Kansas schools preparing for sweeping changes in state oversight
Topeka ? The Kansas State Board of Education will take the first official step on Tuesday toward implementing sweeping changes in the way public schools in the state are accredited and held accountable for making sure students receive an adequate education.
During its regular monthly meeting, the 10-member board will officially receive a proposed set of new regulations that represent the first overhaul of an accreditation system that has been in place since 1992, known as Quality Performance Accreditation, or QPA.
QPA grew out of a movement that began in the 1970s and 1980s known as “outcomes-based education,” in which individual school buildings were held accountable for the academic results they produced, as measured by student scores on standardized reading and math tests.

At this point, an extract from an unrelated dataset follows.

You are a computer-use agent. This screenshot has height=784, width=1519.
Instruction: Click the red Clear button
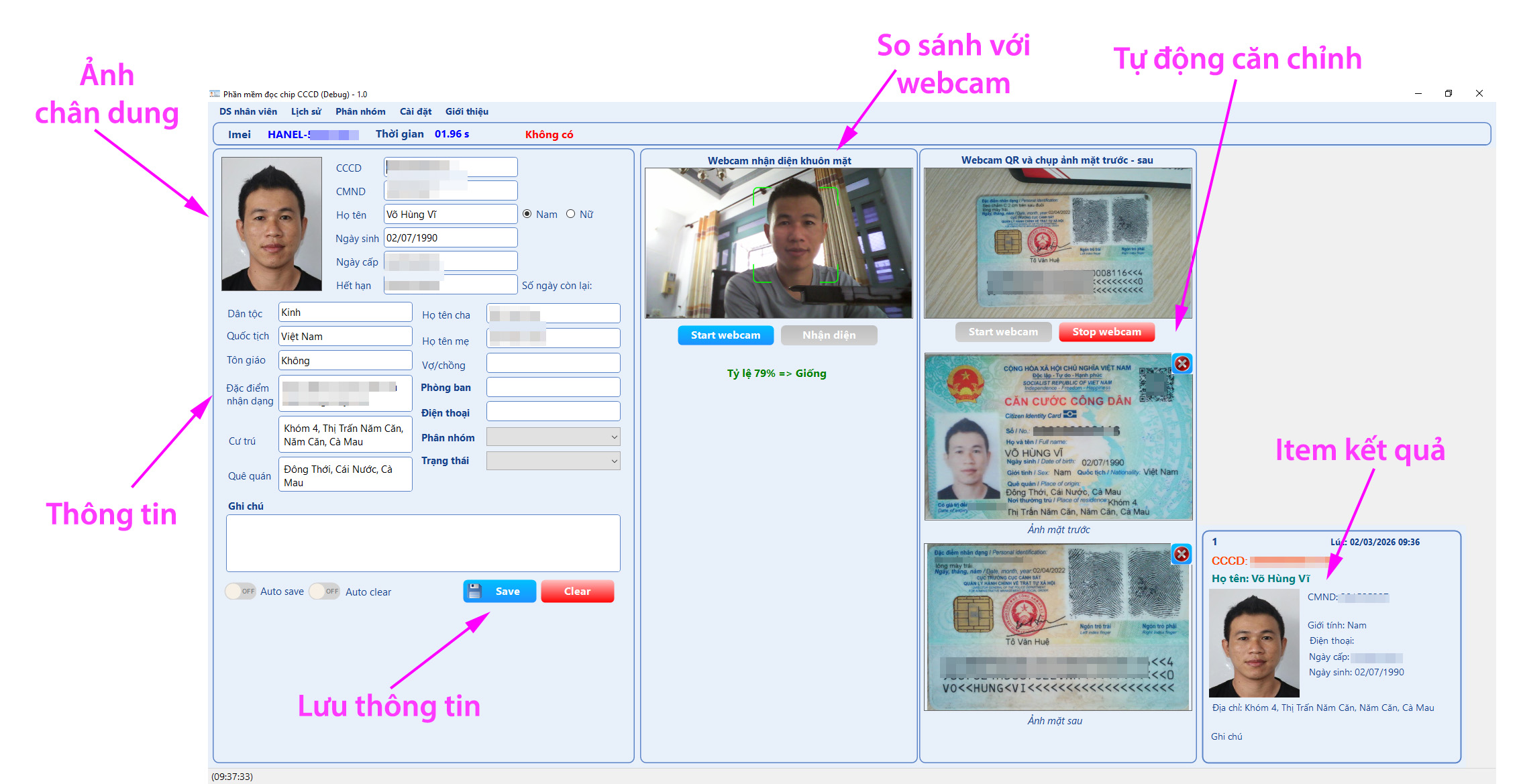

The new Kansas Education System Accreditation, or KESA, represents a massive overhaul of that system. For one, it involves accrediting districts as a whole, not just individual buildings.
“Since 1992 we’ve always accredited buildings,” said Brad Neuenswander, the state’s deputy education commissioner for learning services. “But you can have in a school district buildings that are governor’s achievement award winners and others that are ‘on improvement.’ We just didn’t believe in the past that accrediting isolated buildings helped move things forward.”
KESA also puts districts on a five-year accreditation cycle instead of renewing accreditation every year. And it bases accreditation on a much wider set of criteria than academic test scores by taking into account such things as each student’s social and emotional growth and the level of engagement the districts have with the communities they serve.
Neuenswander said the concepts behind KESA grew out of a statewide listening tour that the State Department of Education and the State Board of Education conducted in 2015. During that tour, officials asked parents, community leaders and local businesses what they expected from their public schools.
“What Kansans clearly told us is, we need to put value back on nonacademic skills,” he said. “Things like grit, teamwork, resilience, those social-emotional character development skills.”
That shift represents a major departure from the outcomes-based education movement that brought about QPA in the first place.
That movement first came to widespread public attention during the Reagan administration in 1983 with the publication of a U.S. Department of Education report titled “A Nation at Risk: The Imperative for Educational Reform.”
That report was highly critical of the nation’s public school system at that time, declaring that “If an unfriendly foreign power had attempted to impose on America the mediocre educational performance that exists today, we might well have viewed it as an act of war.”
The Kansas Legislature mandated the outcomes-based accreditation system known as QPA in 1992 as part of the same bill that overhauled school finance through a uniform, per-pupil funding system.
That law mandated that the State Board of Education begin writing formal academic standards in major subjects such as English language arts and math, and that it develop standardized tests for those subjects. Results of those tests would then be used to determine whether a school could be accredited.
Nine years later, in 2001, President George W. Bush signed into law a national version of that same concept, “No Child Left Behind,” which tied eligibility for federal education money to student performance on statewide reading and math exams.
It also mandated that within 10 years, states would be held accountable for 100 percent of their students scoring as proficient or better on those reading and math tests, regardless of their race, socioeconomic status or disability.
Congress has since replaced No Child Left Behind, and in many ways KESA represents Kansas’ attempt to back out of such a strict, test-driven accreditation system.
“I think we’re moving to more balance,” Neuenswander said. “Those hard data points like assessments, attendance — those things are still important. We’re not lowering the emphasis that kids be academically prepared.”
But he said the new accreditation system will emphasize more than just academics.
Formal action to approve the new regulations is expected in September. That will start a months-long process that includes review by the Kansas attorney general’s office, a legislative committee and, finally, the Kansas Rules and Regulations Board.
Most school districts have already begun making preparations for the new system. That starts with performing what’s called a “needs assessment” of their own schools and developing a five-year plan establishing goals for improvement.
After that, an external review panel, known as an Accreditation Review Council, will review all the relevant data from each district and their plans for improvement, and that group will recommend to the State Board of Education whether the school should be rated as accredited, conditionally accredited or not accredited.
Neuenswander said districts will have the option of entering the accreditation process at the first, second or third year of the five-year cycle, depending on how much preparation they have done so far.
Lawrence school district spokeswoman Julie Boyle said in an email that the local district plans to enter in the first year of the cycle.